PROBLEM TO SOLVE
Output all the records below, word for word.
== TASK MATERIAL
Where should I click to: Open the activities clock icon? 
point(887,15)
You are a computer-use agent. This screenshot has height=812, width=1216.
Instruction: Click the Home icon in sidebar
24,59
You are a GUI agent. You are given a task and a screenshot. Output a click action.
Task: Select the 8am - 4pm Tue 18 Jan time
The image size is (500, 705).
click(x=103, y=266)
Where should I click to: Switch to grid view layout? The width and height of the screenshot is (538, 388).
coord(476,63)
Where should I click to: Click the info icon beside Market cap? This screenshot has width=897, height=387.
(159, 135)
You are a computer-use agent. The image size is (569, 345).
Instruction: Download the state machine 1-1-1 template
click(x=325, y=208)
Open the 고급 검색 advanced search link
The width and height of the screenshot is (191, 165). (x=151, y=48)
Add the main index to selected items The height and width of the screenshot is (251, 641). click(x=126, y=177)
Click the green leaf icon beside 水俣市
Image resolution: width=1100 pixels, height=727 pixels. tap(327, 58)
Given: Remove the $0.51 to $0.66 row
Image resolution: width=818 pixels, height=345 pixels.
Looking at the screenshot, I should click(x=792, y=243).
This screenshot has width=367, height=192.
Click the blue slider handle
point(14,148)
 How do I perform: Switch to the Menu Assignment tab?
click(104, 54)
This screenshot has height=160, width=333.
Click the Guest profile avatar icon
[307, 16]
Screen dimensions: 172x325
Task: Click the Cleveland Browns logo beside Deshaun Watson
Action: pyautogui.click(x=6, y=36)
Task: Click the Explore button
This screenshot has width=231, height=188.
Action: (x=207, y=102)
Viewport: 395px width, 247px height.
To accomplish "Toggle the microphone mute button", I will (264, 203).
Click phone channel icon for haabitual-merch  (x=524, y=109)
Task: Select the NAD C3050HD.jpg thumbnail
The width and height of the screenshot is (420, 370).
====
ANSWER TO THE EXERCISE
Where should I click to: Open the activities clock icon? 
point(887,15)
You are a computer-use agent. This screenshot has height=812, width=1216.
Instruction: Click the Home icon in sidebar
24,59
You are a GUI agent. You are given a task and a screenshot. Output a click action.
Task: Select the 8am - 4pm Tue 18 Jan time
The image size is (500, 705).
click(x=103, y=266)
Where should I click to: Switch to grid view layout? The width and height of the screenshot is (538, 388).
coord(476,63)
Where should I click to: Click the info icon beside Market cap? This screenshot has width=897, height=387.
(159, 135)
You are a computer-use agent. The image size is (569, 345).
Instruction: Download the state machine 1-1-1 template
click(x=325, y=208)
Open the 고급 검색 advanced search link
The width and height of the screenshot is (191, 165). (x=151, y=48)
Add the main index to selected items The height and width of the screenshot is (251, 641). click(x=126, y=177)
Click the green leaf icon beside 水俣市
Image resolution: width=1100 pixels, height=727 pixels. tap(327, 58)
Given: Remove the $0.51 to $0.66 row
Image resolution: width=818 pixels, height=345 pixels.
Looking at the screenshot, I should click(x=792, y=243).
This screenshot has width=367, height=192.
Click the blue slider handle
point(14,148)
 How do I perform: Switch to the Menu Assignment tab?
click(104, 54)
This screenshot has height=160, width=333.
Click the Guest profile avatar icon
[307, 16]
Screen dimensions: 172x325
Task: Click the Cleveland Browns logo beside Deshaun Watson
Action: pyautogui.click(x=6, y=36)
Task: Click the Explore button
This screenshot has width=231, height=188.
Action: (x=207, y=102)
Viewport: 395px width, 247px height.
To accomplish "Toggle the microphone mute button", I will (264, 203).
Click phone channel icon for haabitual-merch  (x=524, y=109)
Task: Select the NAD C3050HD.jpg thumbnail
The width and height of the screenshot is (420, 370).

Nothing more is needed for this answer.